Exercise set:
**A.** Repeat a passage from the comments on Duolingo's gamification below exactly as it appears. Begin at the words "The gamification requires" and stop after the words "shut it off.".
**B.** Answer these questions using the comments on Duolingo's gamification below, labeling each answer with the matching marker.
(i) According to Duolingo's claim, an average of 34 hours of Duolingo is equivalent to what?
(ii) Which metrics does one commenter say Duolingo switched to juice for the IPO?
(iii) By what does one commenter refuse to be mentally abused?
**C.** Decide whether each statement agrees with the comments on Duolingo's gamification below. Answer yes or no, and quote the words from the comments that decide it.
(i) One commenter says they are not motivated by gamification at all.
(ii) One commenter describes Duolingo's gamification features as tailored to each user's age.
(iii) One commenter says Duolingo's gamification was a motivating factor to keep learning.

The real question is whether they'd have used it to begin with— I’d guess not. It seems most folks here discouraged by streak-loss had sizable steaks to lose. That means they reaped real benefit and provided real revenue for duolingo. Nobody uses a language learning app forever.
The gamification requires two coordinating motivations— secondarily the game mechanics, and primarily learning a language. Duolingo won't replace candy crush for non-language-learners. I imagine folks significantly discouraged by poor game performance without doing some serious learning first just aren’t motivated enough to practice their language skills in an app.
Personally, I’m not motivated by gamification at all and am content to ignore it. It is noisy, however, and I also wouldn’t mind the ability to shut it off.
I use Duolingo ever day. Their app/website is heavily gamified to the point where I think it's part of their tagline. But, at least for me, language learning is fun. When it's not fun it's at least engaging and/or challenging. I don't know if gamification can be painted over fundamentally miserable modus operandi.
I've been very skeptical of gamification ever since seeing a marketing agency constantly pitch it as a way to increase user engagement and sales. Now it's a red flag that makes me ask, "what are you trying to manipulate me in to buying or doing?" The experience has been impactful enough that even I stopped caring as much about "achievements" in actual games.
Duolingo is interesting because it shows me I'll still engage with gamification if my goals align, but all those mechanics become a bit heavy. When I want flashcards and grammar lessons, getting a game to manage pushed me away. Then, when I realized our goals didn't align due to Duolingo's ceiling, it didn't seem worth being pressed to such an uncomfortable degree. I won't let myself be mentally abused by a cartoon owl.
For me Duolingo's gamification is better than nothing but it's really not that fun. It wasn't a motivating factor to keep learning.
Spaced repletion algorithms can be really helpful, but they can also be a hindrance. Duolingo treats the user like they don't know better than the algorithm. The language learner needs to be the one in the driver's seat with the algorithms and course material being there to support the learner.
Gamification is great, but it should only be there to help the user stay motivated meeting their goals. Like you mentioned, if you've already mastered something having it presented in your study session is actively working against meeting your goals because you're spending time studying something you don't need to.
I don't see studying everyday as an end-goal, though studying every day can be helpful for retention. You should feel rewarded but not punished when you "loose your streak".
No, I'm talking about the tradeoff between monetization/gamification vs learning. Too much of the former is degrading the latter and this has been getting worse since they switched to juice their metrics (CURR, DAU, $/user) for the IPO, as Mazal posted.
User Kortaggio [0] talks about how Duolingo's claim “an average of 34 hours of Duolingo are equivalent to a full university semester of language education” is misleading because it's based on their long-discontinued SRS algorithm. Sounds like false advertising.
The gamification features are one-size-fits-all (whether you're age 13 or 30 or 65, occasional or dedicated user) and default-on: interstitial animations, success videos, chests of gems, then yet more 5/15/30-second ads... I challenge you to measure the % of time within a 10-minute segment that is actually spent on learning. Or at minimum, they could show me the cutesy stuff while I'm doing the language task, Super-Puzzle-Fighter style.

Provided information:
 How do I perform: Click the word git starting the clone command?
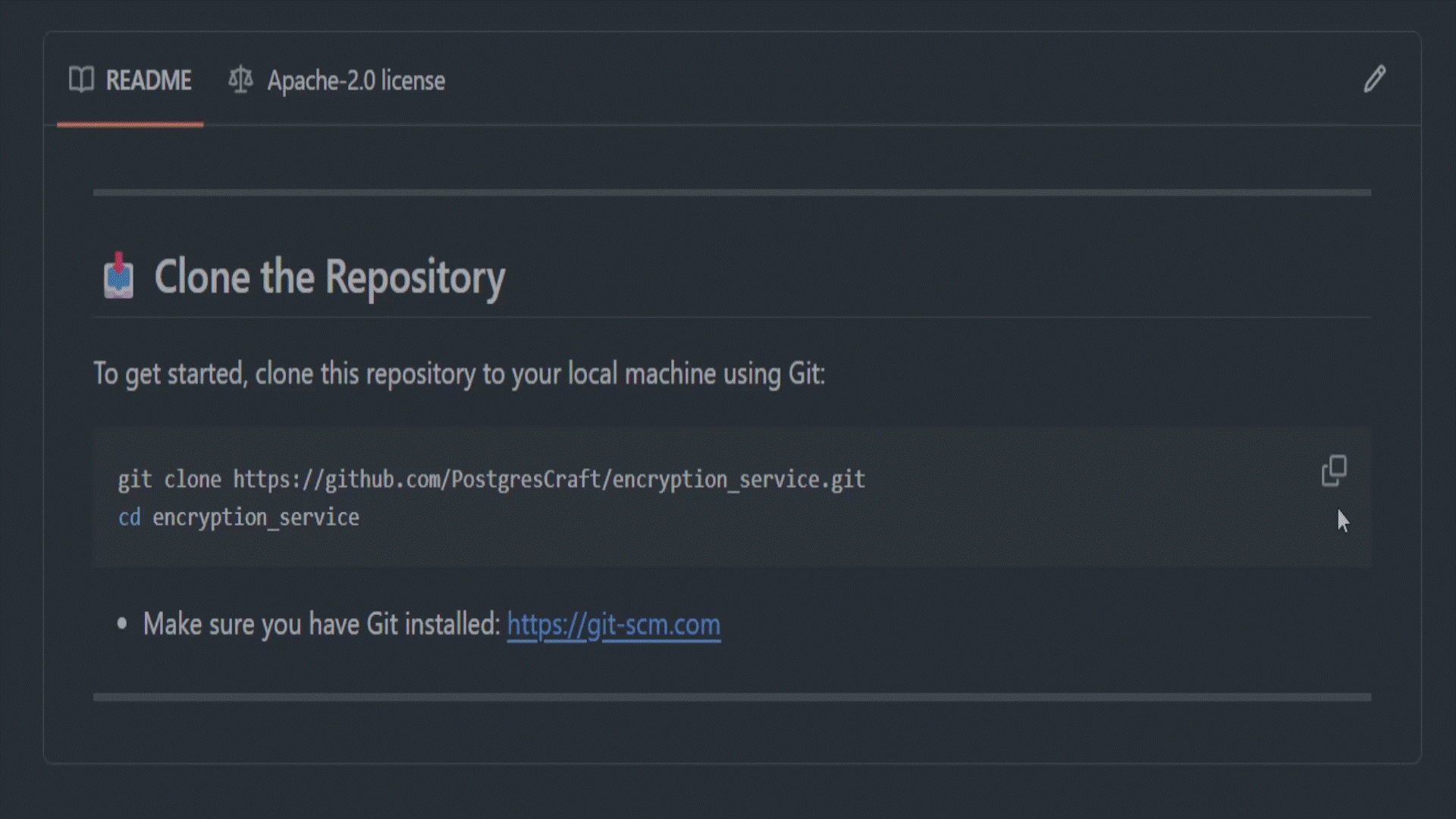(135, 479)
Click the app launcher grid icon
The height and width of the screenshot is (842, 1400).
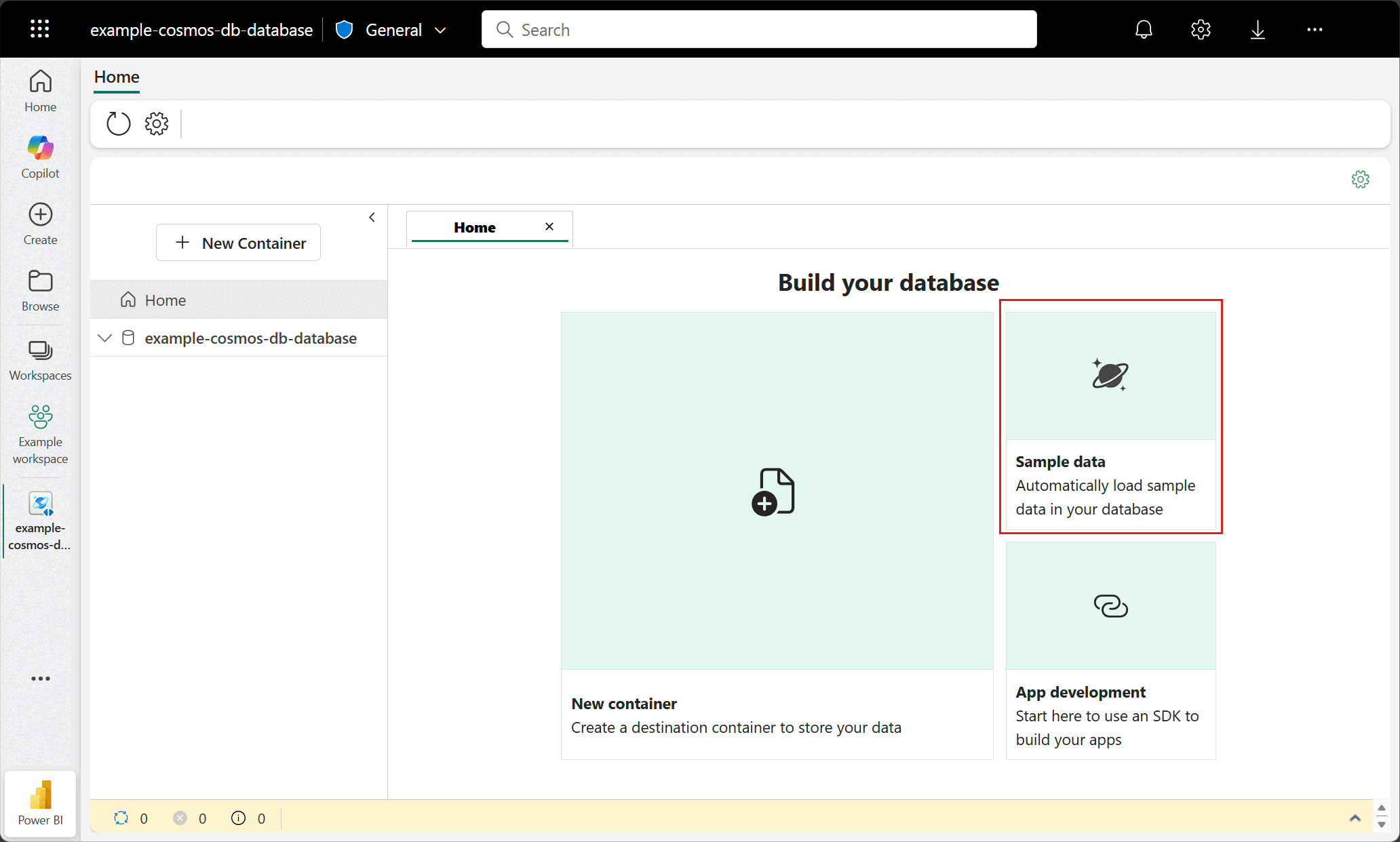(40, 29)
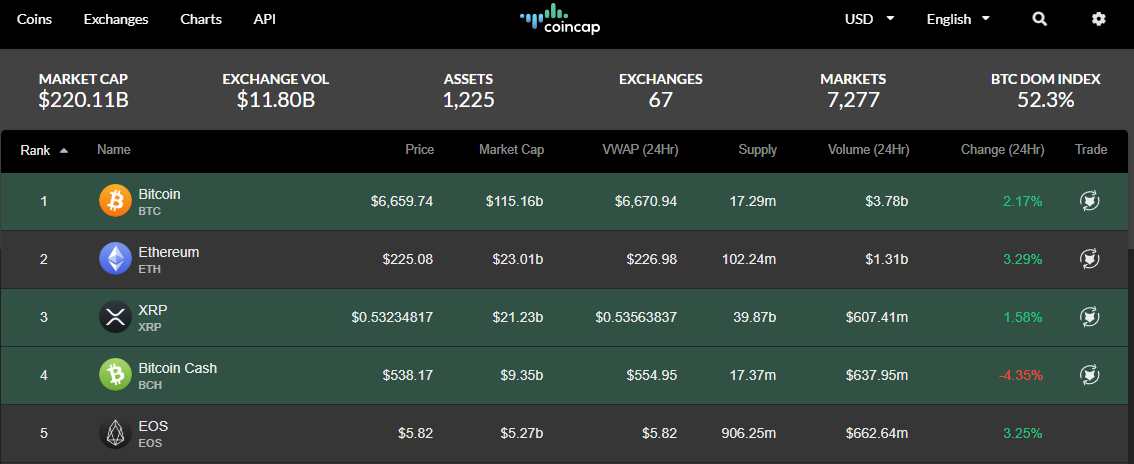Click the Bitcoin Cash green icon
The image size is (1134, 464).
115,375
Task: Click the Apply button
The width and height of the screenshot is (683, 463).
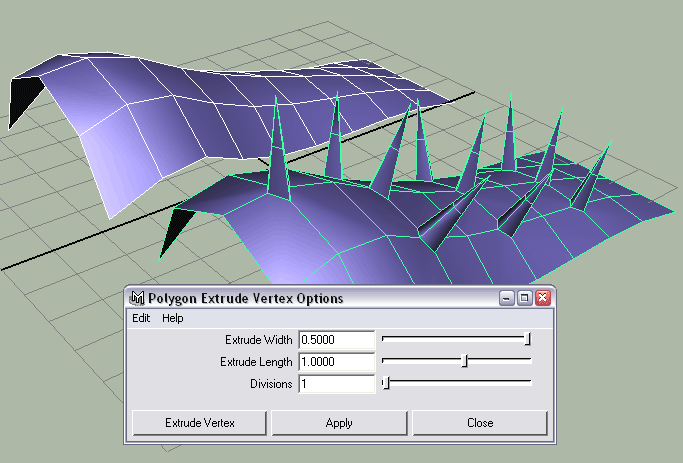Action: pos(339,423)
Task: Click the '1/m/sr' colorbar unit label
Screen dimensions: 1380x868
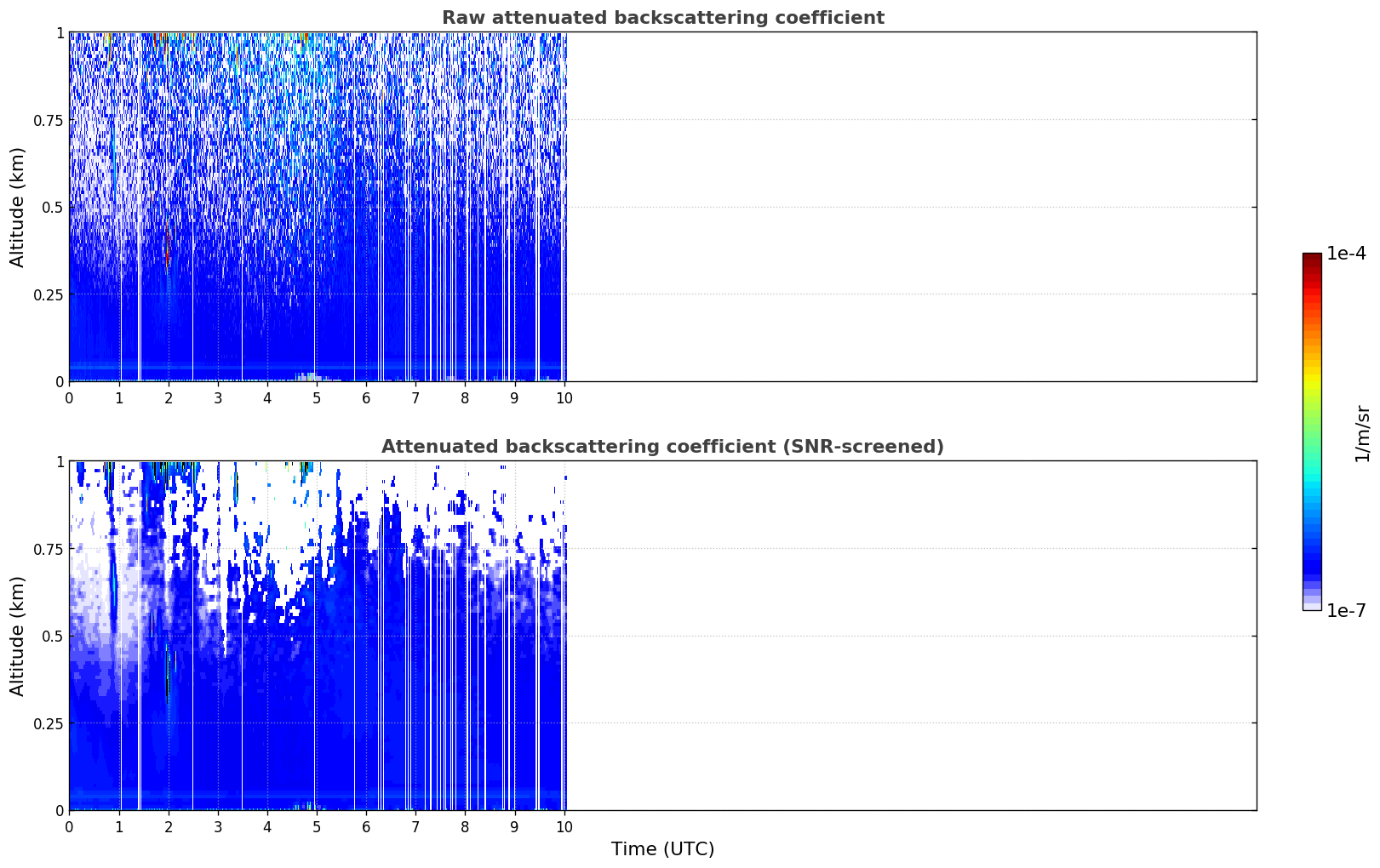Action: (1362, 432)
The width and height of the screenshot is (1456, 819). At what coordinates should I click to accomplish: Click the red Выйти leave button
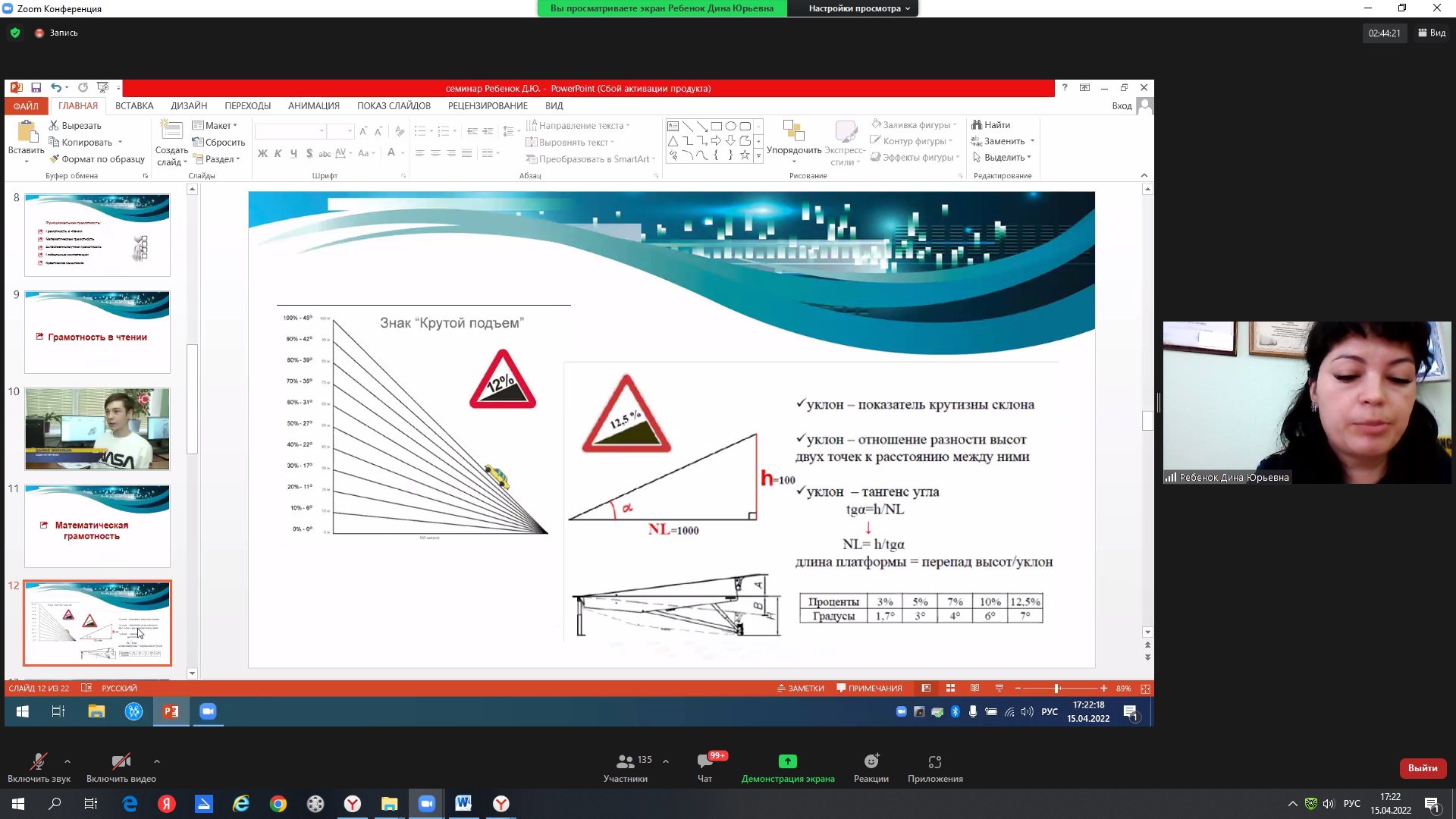tap(1423, 768)
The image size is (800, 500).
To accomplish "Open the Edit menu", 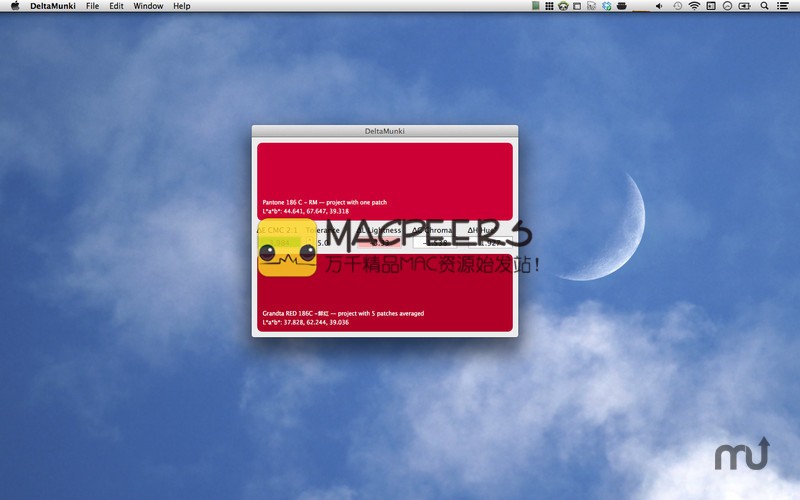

Answers provided:
**A.**
The gamification requires two coordinating motivations— secondarily the game mechanics, and primarily learning a language. Duolingo won't replace candy crush for non-language-learners. I imagine folks significantly discouraged by poor game performance without doing some serious learning first just aren’t motivated enough to practice their language skills in an app.
Personally, I’m not motivated by gamification at all and am content to ignore it. It is noisy, however, and I also wouldn’t mind the ability to shut it off.

**B.**
(i) A full university semester of language education.
(ii) CURR, DAU, and $/user.
(iii) A cartoon owl.

**C.**
(i) Yes: "Personally, I’m not motivated by gamification at all and am content to ignore it."
(ii) No: "The gamification features are one-size-fits-all (whether you're age 13 or 30 or 65, occasional or dedicated user)"
(iii) No: "It wasn't a motivating factor to keep learning."